══ Material provided ══

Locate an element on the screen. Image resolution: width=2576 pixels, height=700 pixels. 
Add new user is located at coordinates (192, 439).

═══
══ Material provided ══

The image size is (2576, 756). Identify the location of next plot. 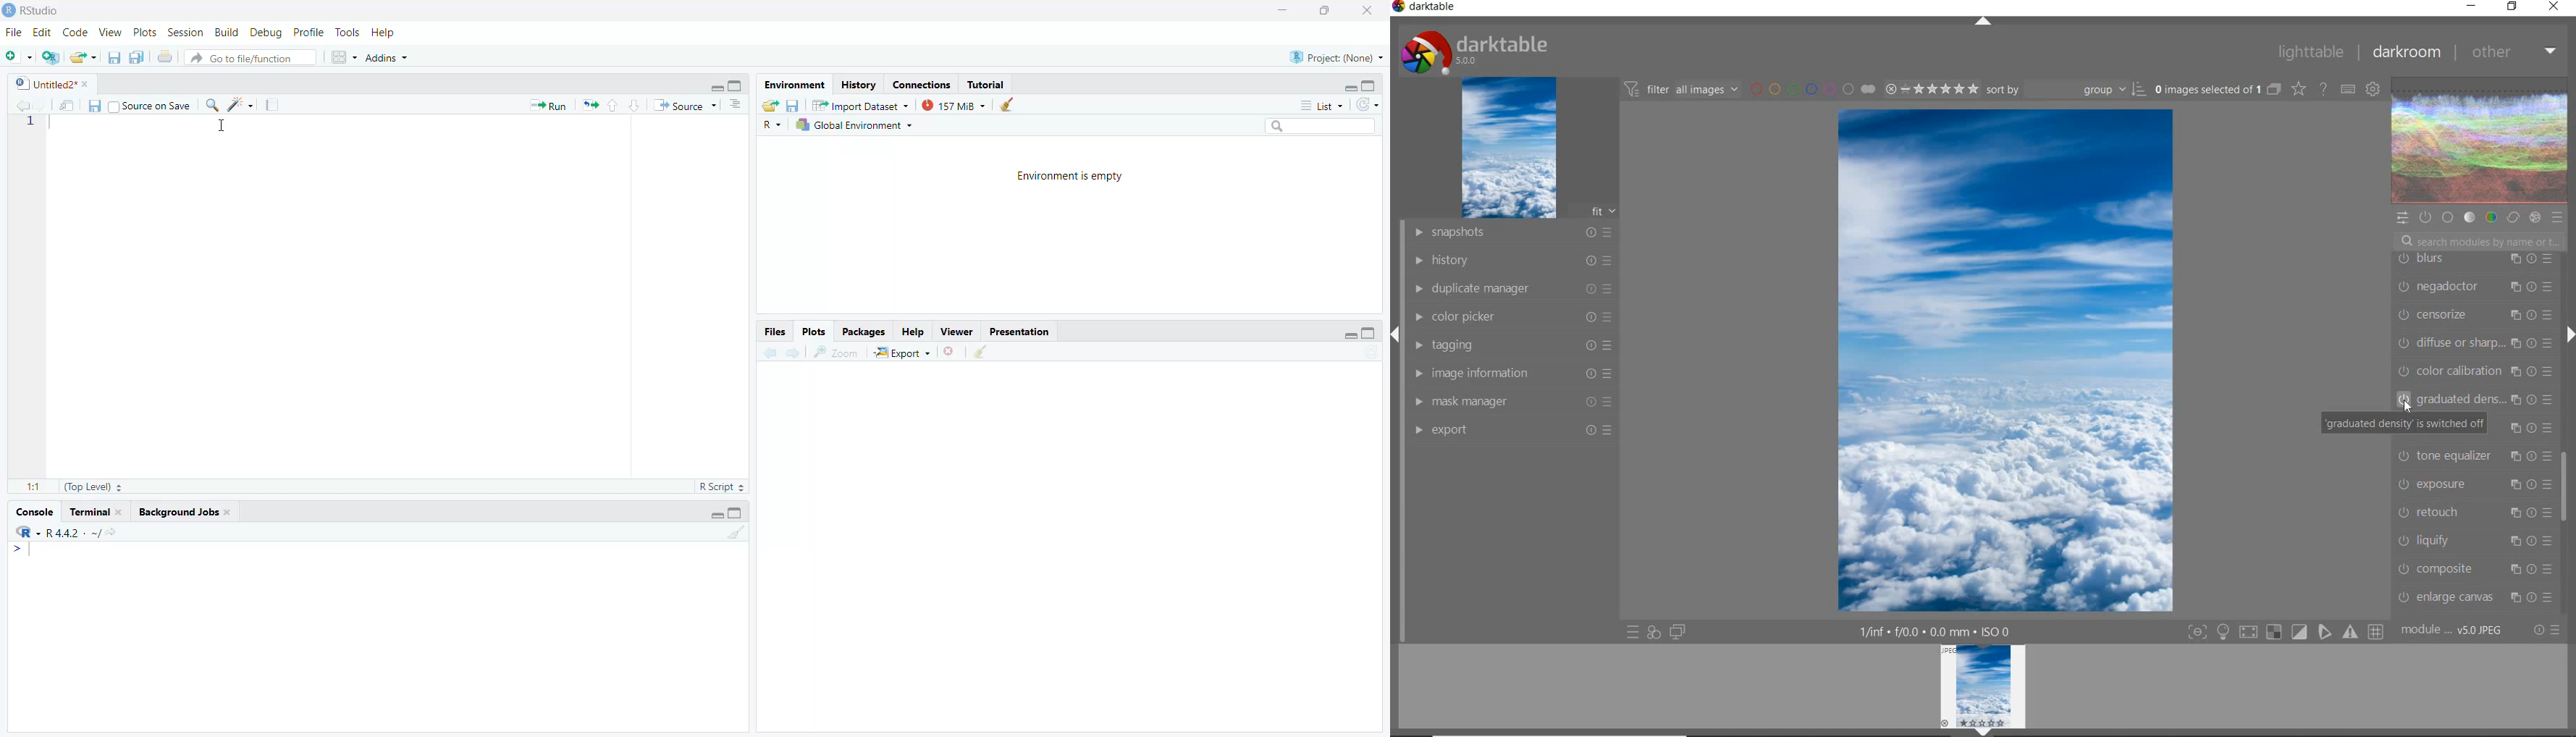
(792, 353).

═══
══ Material provided ══

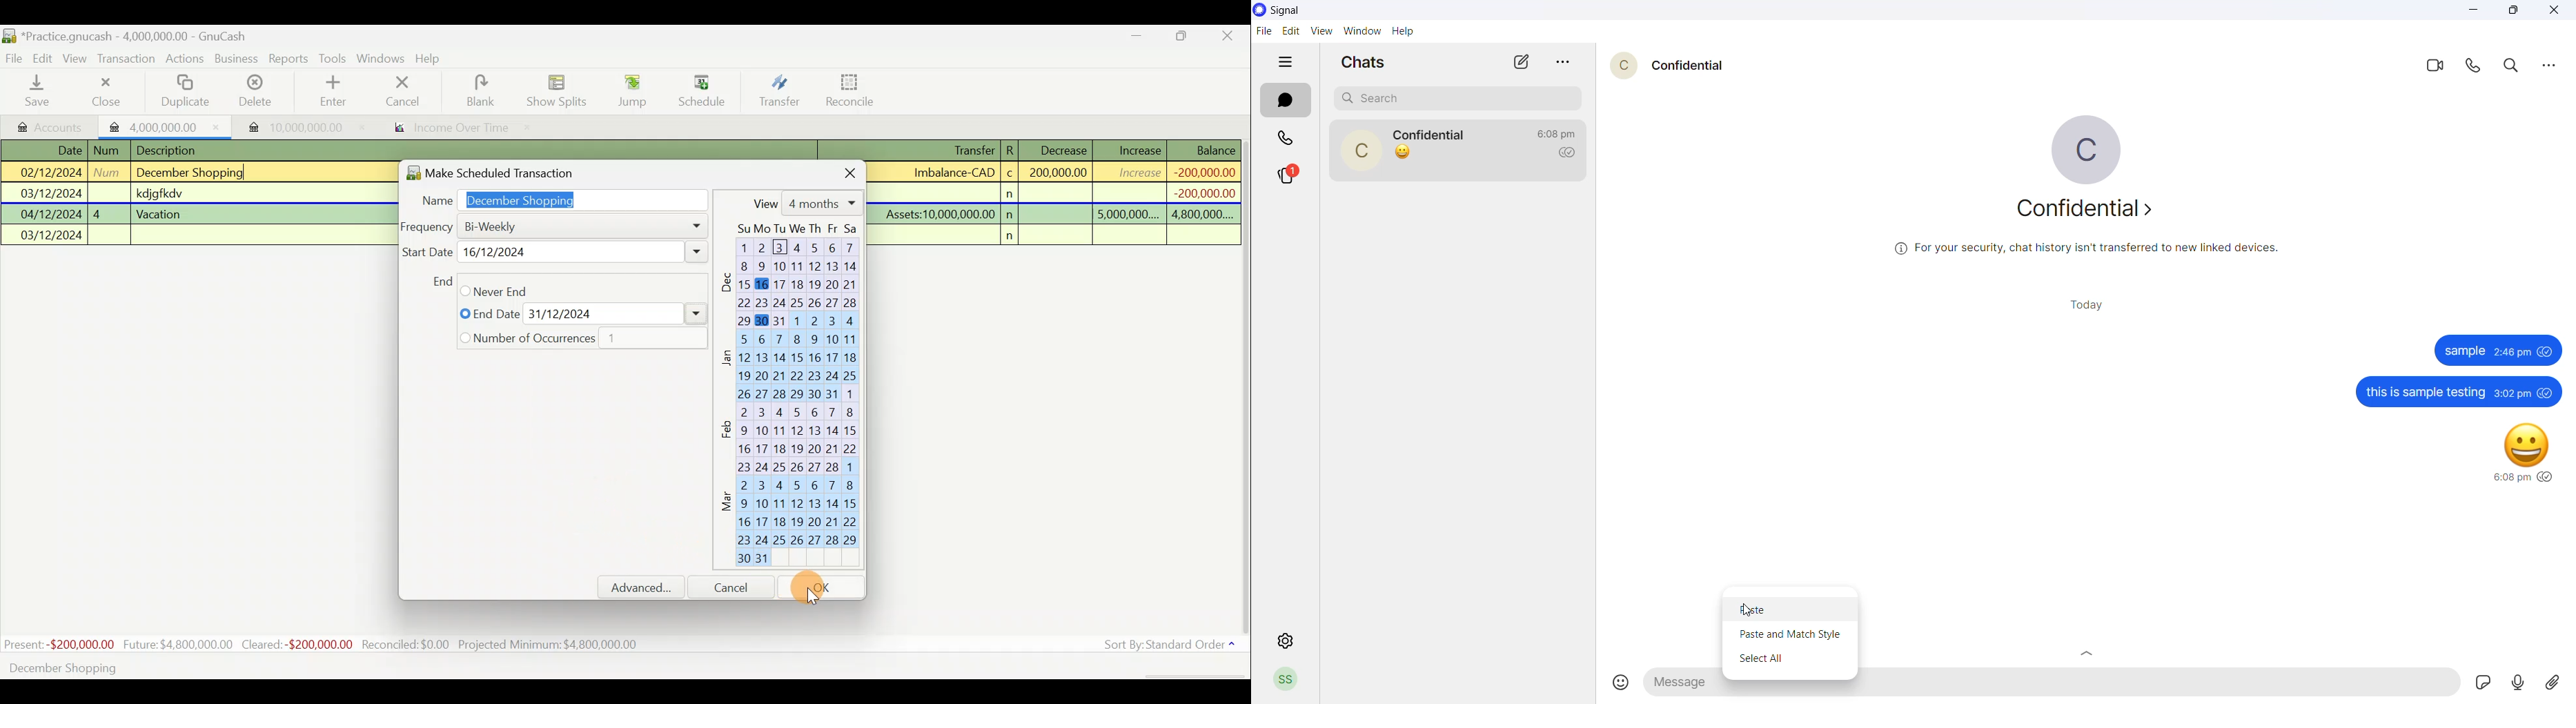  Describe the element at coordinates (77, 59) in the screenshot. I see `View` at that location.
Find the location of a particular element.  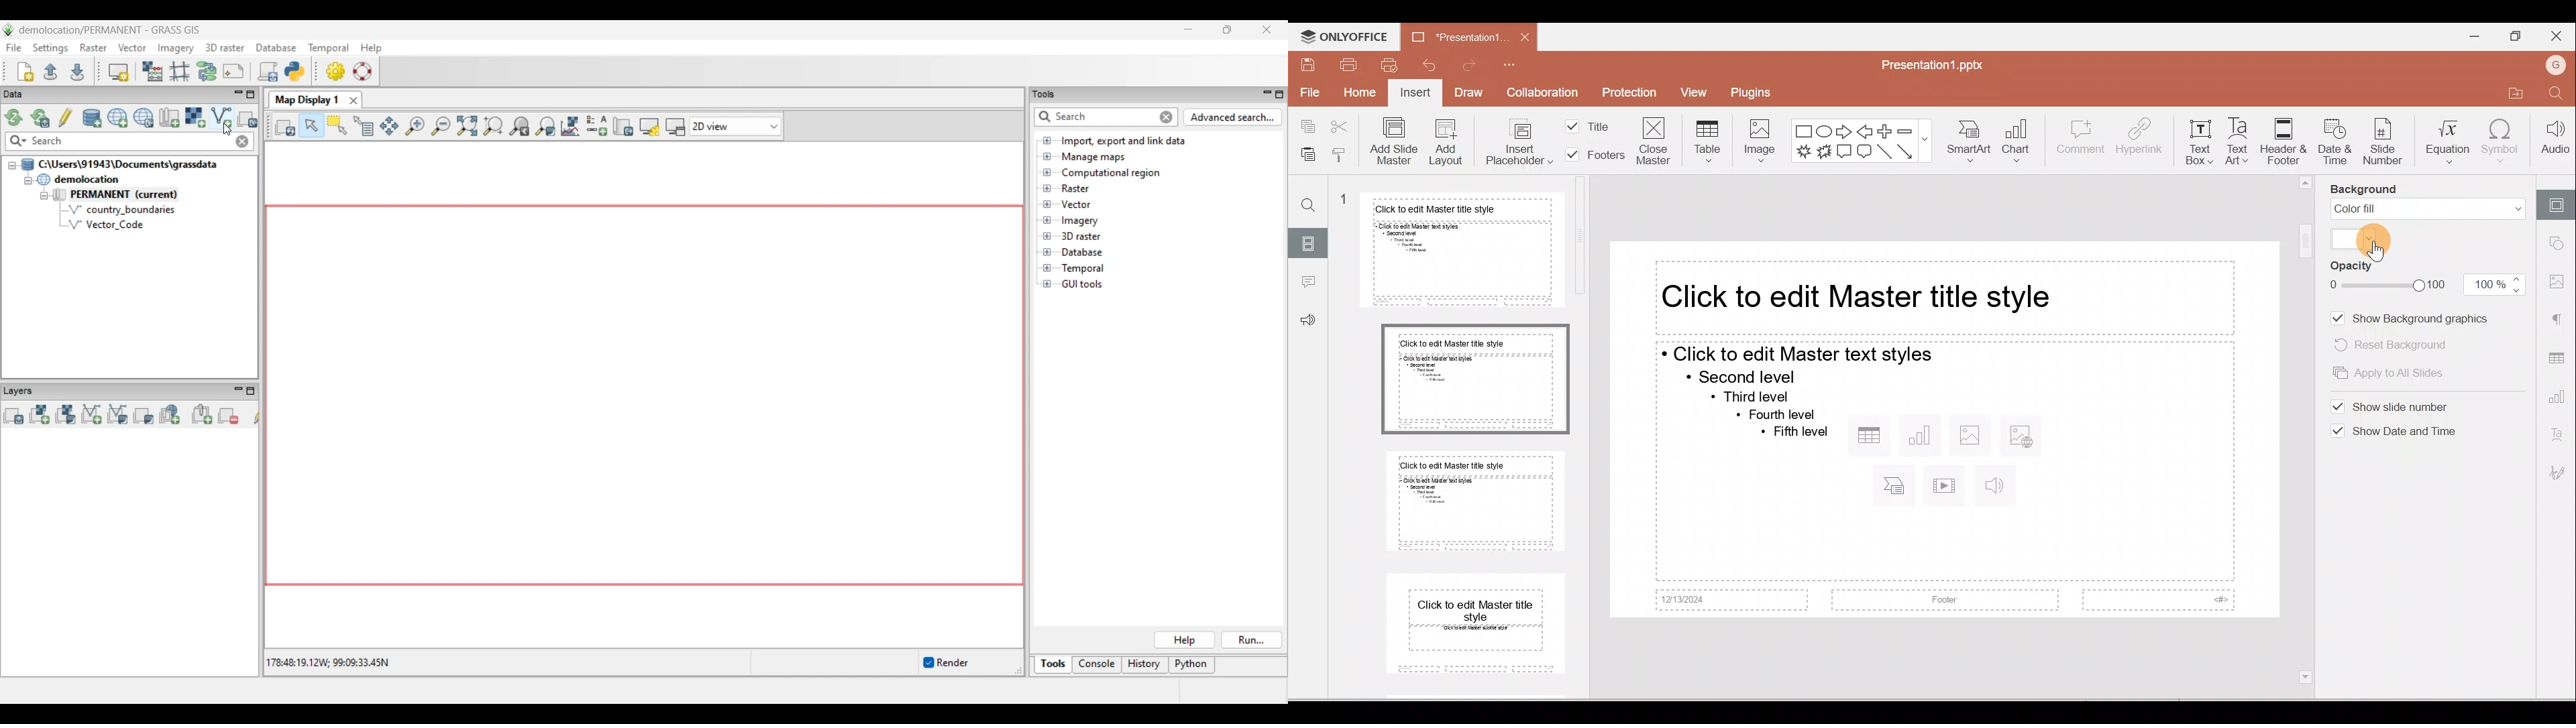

═══

> [What you will do]
Copy the records from the line with "The image size" to the line with "(792, 353).", requests included, and shift every coordinate in the answers up by 3. Leave out the pictures.

> [Exercise solution]
The image size is (2576, 756). Identify the location of next plot. 
(795, 356).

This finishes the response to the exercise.